Universal among the Kelts is Cath or Cad, a battle or defence, such a prefix that is sure to flourish in every war-like nation.
Cathuil, a derivative of Cath, is a great chieftain attended by three hundred followers; and Cathal, as the name became, continued in use among the O'Connors, who translate it as Charles. The favourite hero there was Cathal Crobhdearg, red-handed, who fought hard against the English invaders; and, therefore, was described by them as a blood-thirsty ruffian, and by native historians as pious and amiable, probably being both characters in turn. His name was probably the parent of the Scottish surname, Cadell; but a Welsh saint, named Cadell, a battle-defence or shield, lived in the twelfth century. He had been a fierce warrior, and a great enemy to the English; but during his recovery from some severe wounds, he repented, went to the Holy Land as a penitent, and finally became a monk, and the patron of many a Cadell besides.
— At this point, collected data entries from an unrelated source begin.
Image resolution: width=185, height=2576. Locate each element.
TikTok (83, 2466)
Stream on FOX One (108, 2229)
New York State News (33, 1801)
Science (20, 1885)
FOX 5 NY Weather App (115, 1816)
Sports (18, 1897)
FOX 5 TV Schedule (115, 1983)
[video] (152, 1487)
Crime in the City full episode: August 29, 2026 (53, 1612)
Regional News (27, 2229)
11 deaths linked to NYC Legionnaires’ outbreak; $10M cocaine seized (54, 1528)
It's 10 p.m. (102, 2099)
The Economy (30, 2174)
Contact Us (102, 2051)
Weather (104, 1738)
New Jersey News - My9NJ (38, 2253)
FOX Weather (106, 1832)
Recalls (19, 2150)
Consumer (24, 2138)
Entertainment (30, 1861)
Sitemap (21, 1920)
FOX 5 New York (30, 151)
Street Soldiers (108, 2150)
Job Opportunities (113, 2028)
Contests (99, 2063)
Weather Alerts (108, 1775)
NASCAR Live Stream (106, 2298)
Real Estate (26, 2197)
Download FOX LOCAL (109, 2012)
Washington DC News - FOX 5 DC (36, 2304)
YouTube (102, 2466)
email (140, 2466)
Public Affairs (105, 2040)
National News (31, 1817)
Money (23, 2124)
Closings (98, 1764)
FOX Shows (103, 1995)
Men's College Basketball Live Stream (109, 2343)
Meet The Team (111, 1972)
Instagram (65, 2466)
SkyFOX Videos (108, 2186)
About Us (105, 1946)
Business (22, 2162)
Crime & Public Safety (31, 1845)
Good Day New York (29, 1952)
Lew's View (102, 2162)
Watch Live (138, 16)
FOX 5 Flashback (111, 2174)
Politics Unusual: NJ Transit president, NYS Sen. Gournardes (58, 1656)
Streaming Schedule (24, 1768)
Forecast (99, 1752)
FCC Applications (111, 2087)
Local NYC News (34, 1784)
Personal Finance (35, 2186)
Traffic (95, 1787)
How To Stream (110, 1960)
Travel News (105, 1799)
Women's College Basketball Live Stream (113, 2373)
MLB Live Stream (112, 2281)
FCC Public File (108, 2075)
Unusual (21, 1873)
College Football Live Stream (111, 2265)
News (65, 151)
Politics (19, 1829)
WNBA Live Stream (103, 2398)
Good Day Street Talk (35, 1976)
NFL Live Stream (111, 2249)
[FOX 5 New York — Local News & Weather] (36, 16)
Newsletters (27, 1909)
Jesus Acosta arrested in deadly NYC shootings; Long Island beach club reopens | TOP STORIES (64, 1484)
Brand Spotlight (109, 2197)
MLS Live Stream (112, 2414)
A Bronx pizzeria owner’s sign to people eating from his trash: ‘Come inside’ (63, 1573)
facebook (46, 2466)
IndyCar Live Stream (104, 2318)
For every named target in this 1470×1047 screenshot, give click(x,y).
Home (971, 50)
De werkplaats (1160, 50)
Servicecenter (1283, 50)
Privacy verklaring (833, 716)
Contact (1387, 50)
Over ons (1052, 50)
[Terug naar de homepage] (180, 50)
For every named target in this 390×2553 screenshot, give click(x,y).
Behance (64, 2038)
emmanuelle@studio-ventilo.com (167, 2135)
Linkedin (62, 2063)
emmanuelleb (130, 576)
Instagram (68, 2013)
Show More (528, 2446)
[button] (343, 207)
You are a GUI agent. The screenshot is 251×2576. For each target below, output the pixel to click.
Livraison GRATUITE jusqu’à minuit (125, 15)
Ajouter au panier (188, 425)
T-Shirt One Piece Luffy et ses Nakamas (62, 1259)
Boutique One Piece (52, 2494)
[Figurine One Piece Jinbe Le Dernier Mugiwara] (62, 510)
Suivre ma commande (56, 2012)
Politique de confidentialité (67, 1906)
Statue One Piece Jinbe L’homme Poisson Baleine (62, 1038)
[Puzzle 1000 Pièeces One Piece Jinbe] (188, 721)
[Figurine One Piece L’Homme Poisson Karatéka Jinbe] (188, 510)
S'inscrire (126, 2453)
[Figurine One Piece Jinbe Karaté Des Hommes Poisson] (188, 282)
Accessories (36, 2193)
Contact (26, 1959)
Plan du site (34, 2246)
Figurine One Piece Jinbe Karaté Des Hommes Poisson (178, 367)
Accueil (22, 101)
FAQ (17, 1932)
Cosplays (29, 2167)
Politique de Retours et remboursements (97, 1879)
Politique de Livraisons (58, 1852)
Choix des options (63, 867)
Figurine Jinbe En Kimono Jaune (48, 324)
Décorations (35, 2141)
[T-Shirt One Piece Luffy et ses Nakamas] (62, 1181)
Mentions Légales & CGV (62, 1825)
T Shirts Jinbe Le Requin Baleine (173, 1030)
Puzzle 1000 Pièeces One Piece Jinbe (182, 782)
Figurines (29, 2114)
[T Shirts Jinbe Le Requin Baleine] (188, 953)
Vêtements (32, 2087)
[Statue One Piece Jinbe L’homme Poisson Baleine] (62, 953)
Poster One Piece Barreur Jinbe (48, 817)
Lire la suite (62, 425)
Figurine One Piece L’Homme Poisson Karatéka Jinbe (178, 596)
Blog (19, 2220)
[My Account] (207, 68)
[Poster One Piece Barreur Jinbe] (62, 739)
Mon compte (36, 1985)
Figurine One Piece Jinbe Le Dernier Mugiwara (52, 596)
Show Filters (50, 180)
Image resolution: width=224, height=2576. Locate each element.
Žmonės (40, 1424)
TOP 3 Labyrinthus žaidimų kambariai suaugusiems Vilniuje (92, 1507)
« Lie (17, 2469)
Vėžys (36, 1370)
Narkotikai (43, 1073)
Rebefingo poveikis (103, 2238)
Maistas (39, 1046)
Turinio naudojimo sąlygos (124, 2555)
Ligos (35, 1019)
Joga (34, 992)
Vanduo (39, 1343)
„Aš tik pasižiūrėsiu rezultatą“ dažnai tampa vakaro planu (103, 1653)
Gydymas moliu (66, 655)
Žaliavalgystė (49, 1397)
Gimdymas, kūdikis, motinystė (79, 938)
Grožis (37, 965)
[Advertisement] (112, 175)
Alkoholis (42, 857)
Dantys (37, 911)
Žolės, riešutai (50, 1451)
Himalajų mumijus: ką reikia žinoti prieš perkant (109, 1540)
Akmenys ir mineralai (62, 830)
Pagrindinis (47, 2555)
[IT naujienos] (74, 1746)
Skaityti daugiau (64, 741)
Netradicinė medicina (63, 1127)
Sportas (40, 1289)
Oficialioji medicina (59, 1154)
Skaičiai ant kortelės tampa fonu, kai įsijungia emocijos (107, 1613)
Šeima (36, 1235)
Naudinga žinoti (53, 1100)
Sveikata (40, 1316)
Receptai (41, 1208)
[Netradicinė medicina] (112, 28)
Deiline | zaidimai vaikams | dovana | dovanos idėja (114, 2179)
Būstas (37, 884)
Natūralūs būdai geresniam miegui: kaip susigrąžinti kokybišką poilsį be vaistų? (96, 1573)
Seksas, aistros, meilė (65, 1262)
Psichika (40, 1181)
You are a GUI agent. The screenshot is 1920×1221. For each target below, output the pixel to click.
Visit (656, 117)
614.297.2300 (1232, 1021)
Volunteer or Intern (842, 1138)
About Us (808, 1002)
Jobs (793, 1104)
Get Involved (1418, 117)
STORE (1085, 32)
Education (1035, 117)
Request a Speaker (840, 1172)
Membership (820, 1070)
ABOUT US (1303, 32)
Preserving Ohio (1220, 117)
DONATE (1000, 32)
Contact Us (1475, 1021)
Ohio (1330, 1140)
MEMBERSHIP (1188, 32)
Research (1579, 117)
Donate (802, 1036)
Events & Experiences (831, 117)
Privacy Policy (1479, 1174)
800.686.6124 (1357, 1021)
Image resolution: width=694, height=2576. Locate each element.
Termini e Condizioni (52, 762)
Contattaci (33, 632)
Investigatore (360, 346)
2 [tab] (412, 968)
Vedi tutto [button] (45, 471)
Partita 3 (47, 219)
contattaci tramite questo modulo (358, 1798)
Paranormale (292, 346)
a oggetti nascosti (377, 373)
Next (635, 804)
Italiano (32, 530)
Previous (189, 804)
Cathbarr means tumult of battle. Cathbarr was so renowned a chief, that to strike his shield with a spear was the summons to his clan to arm. The Welsh made great use of the same prefix. Cadwallon, apparently from cadw, to defend, has always been common among them. Cadwallon was the brother of the Madoc of Southey, and a much earlier Cadwallon was the father of Cadwaladyr, or battle-arranger, regarded by the two parties much as Cathal was; for by the Saxons, Ceadwalla, as they call him, the slayer of the good Edwin and Oswald, is regarded with unmixed horror, while his own Cymric countrymen revere him as a glorious patriotic prince, second only to Arthur, and worthy of saintly honours; indeed he was canonized by Pope Sergius in 688, and is surnamed the Blessed. Cadwaldr in Breton, and Cadwalladyr in Welsh, continue to the present day. Cadwallader is also used in the Highlands, though, perhaps, this may be a blunder for some Gaelic Cath.
Saints of this name were numerous. Among them was Cedd, as his adopted people called him, the Good Bishop, whose Keltic ecclesiastical habits were so distasteful to the fiery Wilfred of York, and who finally is revered at Lichfield as “good St. Chad,” a form in which his appellation lingered among the midland peasantry. The grandfather of Cadwalladyr was Cadvan, whose Latin epitaph calls him “Catamarus, rex sapientissimus,” and whose name means battlehorn. Another Caduan, or Cadvan, was a hermit who migrated from Brittany to live on the coast of Caernarvonshire, on the isle called Bardsey by the English, and Ynis Eolli, Isle of the Current, by the Welsh. It was reputed a place of so much sanctity, that it was called the Rome of Britain; and so many saints were buried there, that it was a saying of the bards—
“Twenty thousand saints of yore,
Came to lie on Bardsey’s shore.”
Cattwg, or Cadoc, was of princely blood, founded a monastery, and trained the veritable bard, Taliessin.
The Greek Adelphios was translated by the Welsh into Cadffrawd. Sir Cados is one of gentle Enid’s enemies, in the French romance of her constancy; but Cado, her son, in Welsh pedigree, swells the roll of saints. Cadfar, or stout in battle, is almost certainly one of the Armorican contributions to the Paladins of Charlemagne, in the shape of Sir Gadifer, the Don Gayferos of Spanish ballad and of Don Quixote.